With the first flush of sustained sun, I spent a few days scattered about, feeling my way toward what I am now doing — watching a lot of Bergman films. I feel like he’s a filmmaker for summer, for the wax/waning of spring. I often think about buying that huge box-set, but then I might miss the heat, emerging — on the other side — blinking, but happy. It’s also very expensive.
— It is easy to fall into the trap of seeing parallels between similar but different things, and to find it impossible to think about one without regard to the other. What are we saying, actually, when we observe that a particular filmmaker seems to reference another filmmaker in a scene, the composition of a shot? This is the formulation of a legacy, but it’s equally possible that the referencing scene is unintentional, that the filmmaker would recoil in screaming horror at the possibility of this interpretive interleaving. Coincidences happen.

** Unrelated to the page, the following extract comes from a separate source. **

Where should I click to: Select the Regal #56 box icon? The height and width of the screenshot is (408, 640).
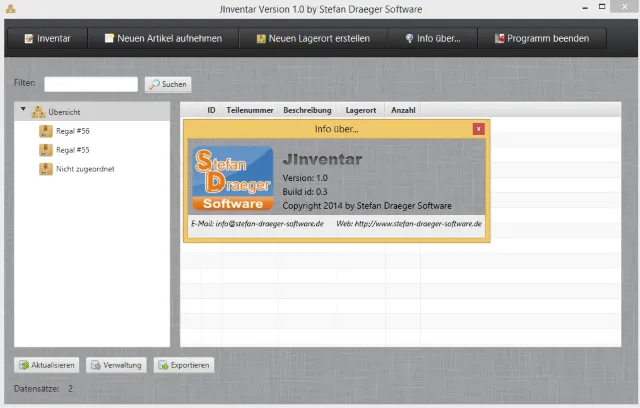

— I haven’t watched Wild Strawberries (1957) for years, perhaps even as many as ten or fifteen years. Dumbly, I’d forgotten how its most effusive and intoxicating effect is the weird palpability of its dreaming. Isak Borg’s dreams. These dreams, pouring out from the professor’s docile, sleeping body, vibrate between the agonising (surreality, nightmare) and the cathartic. His life is also a dream. I also forgot about the familiarity of its characters, most of whom - in the tight, tumbling space of a car (his car, Isak’s, it is “old fashioned”), loitering at a roadside, seated at a long lunch table (exposed to the air) - burst with a kind of insane, unfiltered candour. Marianne, his daughter-in-law, asserts - immediately - that she finds Isak to be unpleasant, bitter. She smiles throughout. Sara, her face almost cracking apart from bonhomie, expresses her more-than-playful love for the professor. Berit and Sten (the couple whose car gets wrecked in a near head-on collision, flipping over) pour forth their marital bitterness within the discomforting space of the car, all hurtling toward Lund (and, beyond it, Italy). This too is a dream, really. Bergman’s film begins in a sentimental, avuncular and deeply mannered mode, before cracking apart under a barrage of outbursts and confidences. Berit slapping Sten’s face until he cries. How they are ejected from the car. Wilderness.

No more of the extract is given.